Zac Efron stars in 17 Again

NewLine

Above: Zac Efron stars in 17 Again

By Nick Alva

In "17 Again" (opening April 17 throughout San Diego) Mike O'Donnell (Disney star Zac Efron of "High School Musical" fame) is a star on his high school basketball court with a college scout in the stands and a bright future in his grasp. But instead, he decides to throw it all away to share his life with his girlfriend Scarlett and the baby he just learned they are expecting. Almost 20 years later, Mike (now played by Matthew Perry) finds his glory days are decidedly behind him. His family is distant from him, and he ends up living with his best friend (Thomas Lennon) from high school, expecting to find himself in court facing his wife in a divorce trial. After an encounter with a janitor from his old high school, O'Donnell finds himself transformed into himself at age 17. Deciding how to fix his current dilemma, he decides to enroll back in school and create closer bonds with his children and wife.

Before viewing "17 Again" I thought it was going be stupid, but it turned out to be a pretty good movie because it was a wholesome film filled with teenage issues that would suit the entire family. But one of the things I did not like about the film was how Mike O'Donnell transformed into his teenage self. I thought there was going to be a more creative way of how it happened but no. He just falls in a watery vortex. Another thing I didn't like about the film is how it stereotyped teenagers as text machines and too plugged into their electronic devices to notice anything around them. It doesn't display a good image about this generation, and makes us seem uncaring about our futures and what lies ahead.

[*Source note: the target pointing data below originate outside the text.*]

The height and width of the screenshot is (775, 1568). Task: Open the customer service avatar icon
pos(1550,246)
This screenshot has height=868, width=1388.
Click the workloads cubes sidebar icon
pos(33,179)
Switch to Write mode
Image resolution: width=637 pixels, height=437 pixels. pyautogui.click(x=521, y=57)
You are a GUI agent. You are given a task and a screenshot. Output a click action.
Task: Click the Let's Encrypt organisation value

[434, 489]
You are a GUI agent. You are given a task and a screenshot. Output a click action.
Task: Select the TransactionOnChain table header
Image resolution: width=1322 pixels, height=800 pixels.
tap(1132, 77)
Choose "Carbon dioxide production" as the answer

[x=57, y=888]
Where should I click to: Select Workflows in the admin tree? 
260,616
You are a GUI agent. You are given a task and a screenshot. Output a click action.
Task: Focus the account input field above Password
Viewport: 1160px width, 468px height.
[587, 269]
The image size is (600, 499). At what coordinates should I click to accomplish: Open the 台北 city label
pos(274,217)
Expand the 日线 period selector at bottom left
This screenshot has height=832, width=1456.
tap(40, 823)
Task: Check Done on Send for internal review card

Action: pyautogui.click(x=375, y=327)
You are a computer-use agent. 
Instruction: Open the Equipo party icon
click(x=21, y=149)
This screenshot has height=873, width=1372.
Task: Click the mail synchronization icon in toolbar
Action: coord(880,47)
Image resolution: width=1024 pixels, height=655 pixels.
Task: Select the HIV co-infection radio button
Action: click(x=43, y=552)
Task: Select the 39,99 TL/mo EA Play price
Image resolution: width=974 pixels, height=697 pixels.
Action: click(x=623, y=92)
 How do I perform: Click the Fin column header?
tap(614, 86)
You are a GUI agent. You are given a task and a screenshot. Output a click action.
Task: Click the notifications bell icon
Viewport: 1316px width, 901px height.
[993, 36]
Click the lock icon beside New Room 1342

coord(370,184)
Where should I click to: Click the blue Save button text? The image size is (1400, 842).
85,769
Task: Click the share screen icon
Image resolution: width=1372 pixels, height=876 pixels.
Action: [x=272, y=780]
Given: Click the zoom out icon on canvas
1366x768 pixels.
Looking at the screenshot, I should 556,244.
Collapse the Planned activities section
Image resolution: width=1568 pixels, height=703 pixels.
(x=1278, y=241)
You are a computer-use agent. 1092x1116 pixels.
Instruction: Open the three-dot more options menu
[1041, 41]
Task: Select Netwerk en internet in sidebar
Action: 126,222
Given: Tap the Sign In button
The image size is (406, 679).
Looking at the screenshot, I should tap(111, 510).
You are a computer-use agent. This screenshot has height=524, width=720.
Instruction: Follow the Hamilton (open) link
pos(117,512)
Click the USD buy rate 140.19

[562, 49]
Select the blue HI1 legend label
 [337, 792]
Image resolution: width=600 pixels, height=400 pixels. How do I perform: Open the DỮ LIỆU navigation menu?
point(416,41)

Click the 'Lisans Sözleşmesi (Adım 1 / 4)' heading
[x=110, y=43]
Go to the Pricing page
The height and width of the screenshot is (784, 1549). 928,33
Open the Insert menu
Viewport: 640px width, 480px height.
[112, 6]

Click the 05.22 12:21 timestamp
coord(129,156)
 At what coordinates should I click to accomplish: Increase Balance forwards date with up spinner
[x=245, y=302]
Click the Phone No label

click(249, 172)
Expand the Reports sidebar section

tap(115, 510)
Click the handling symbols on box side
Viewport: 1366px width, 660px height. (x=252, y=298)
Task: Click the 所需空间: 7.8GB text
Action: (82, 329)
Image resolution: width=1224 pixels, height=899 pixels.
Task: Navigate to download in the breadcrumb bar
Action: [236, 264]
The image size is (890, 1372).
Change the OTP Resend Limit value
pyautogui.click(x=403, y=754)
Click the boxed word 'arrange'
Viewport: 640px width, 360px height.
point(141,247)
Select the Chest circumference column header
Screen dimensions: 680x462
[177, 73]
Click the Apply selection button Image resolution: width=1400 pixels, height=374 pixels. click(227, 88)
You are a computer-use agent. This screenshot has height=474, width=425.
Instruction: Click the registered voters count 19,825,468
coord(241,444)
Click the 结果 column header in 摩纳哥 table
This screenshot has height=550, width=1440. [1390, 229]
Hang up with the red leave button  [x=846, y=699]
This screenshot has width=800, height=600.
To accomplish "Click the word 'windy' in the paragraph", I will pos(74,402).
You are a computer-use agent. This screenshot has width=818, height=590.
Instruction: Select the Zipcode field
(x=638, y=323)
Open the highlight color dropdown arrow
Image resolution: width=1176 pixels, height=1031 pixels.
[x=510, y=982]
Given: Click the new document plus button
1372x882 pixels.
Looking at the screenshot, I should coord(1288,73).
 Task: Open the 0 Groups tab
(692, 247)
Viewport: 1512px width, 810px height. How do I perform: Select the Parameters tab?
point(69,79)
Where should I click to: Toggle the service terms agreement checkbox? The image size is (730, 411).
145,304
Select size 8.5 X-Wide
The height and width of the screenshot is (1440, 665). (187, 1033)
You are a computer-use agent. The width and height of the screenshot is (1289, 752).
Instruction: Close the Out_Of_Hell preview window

One thing I did enjoy about the film was the choice of dialogue that made the story more humorous. I also liked the deeper message the plot implies, such as leaving your life in the past, and breaking down barriers for the future. Overall, "17 Again" (rated PG-13 for language, some sexual material and teen partying) is a good movie. One that would be appropriate to see with the family.

Read on for a female teen perspective on the film...

By Janeane White

"17 Again" is a movie about a guy named Mike who had his whole life ahead of him and turned it down so that he could take care of the one he loved. It starts off when Mike is seventeen and in high school. He gets news that his girlfriend is pregnant so he marries her, has two children, and years later they are getting a divorce. After returning to high school and meeting a mysterious janitor, Mike is miraculously transformed into his 17-year-old self to revisit his past and to remind him of the love he has for his family. Through Mike's adventure he learns about his children and becomes closer to them and then, eventually, he is able to make his wife fall in love with him again.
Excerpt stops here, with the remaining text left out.